• _TASK_:
Look through the material and copy each line holding "panel".

• _MATERIAL SHOWN_:
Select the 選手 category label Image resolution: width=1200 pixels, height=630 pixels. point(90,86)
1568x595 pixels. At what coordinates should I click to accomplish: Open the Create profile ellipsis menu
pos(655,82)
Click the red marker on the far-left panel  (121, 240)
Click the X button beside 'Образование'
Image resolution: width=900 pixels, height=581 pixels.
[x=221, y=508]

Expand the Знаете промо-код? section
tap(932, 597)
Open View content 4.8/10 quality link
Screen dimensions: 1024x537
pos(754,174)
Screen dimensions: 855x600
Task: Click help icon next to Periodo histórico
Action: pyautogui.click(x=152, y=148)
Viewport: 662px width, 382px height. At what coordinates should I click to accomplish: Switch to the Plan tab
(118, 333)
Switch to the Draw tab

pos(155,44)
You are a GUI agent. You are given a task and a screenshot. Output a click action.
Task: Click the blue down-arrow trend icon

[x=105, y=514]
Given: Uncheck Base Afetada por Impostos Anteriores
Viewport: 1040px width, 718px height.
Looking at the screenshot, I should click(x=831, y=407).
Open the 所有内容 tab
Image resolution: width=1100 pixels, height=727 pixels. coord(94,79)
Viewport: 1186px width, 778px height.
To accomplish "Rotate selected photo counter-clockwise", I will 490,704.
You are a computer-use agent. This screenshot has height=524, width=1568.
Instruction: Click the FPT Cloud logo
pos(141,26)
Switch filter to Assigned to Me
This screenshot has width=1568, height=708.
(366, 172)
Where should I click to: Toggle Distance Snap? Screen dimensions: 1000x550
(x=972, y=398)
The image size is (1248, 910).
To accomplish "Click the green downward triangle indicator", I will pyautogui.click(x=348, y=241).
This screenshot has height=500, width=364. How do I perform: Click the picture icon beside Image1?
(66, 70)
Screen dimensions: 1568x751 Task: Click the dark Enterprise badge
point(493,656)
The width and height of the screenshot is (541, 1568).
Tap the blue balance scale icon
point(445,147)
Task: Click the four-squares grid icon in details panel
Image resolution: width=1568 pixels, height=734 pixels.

• _THE ANSWER_:
Click the red marker on the far-left panel  (121, 240)
Task: Click the four-squares grid icon in details panel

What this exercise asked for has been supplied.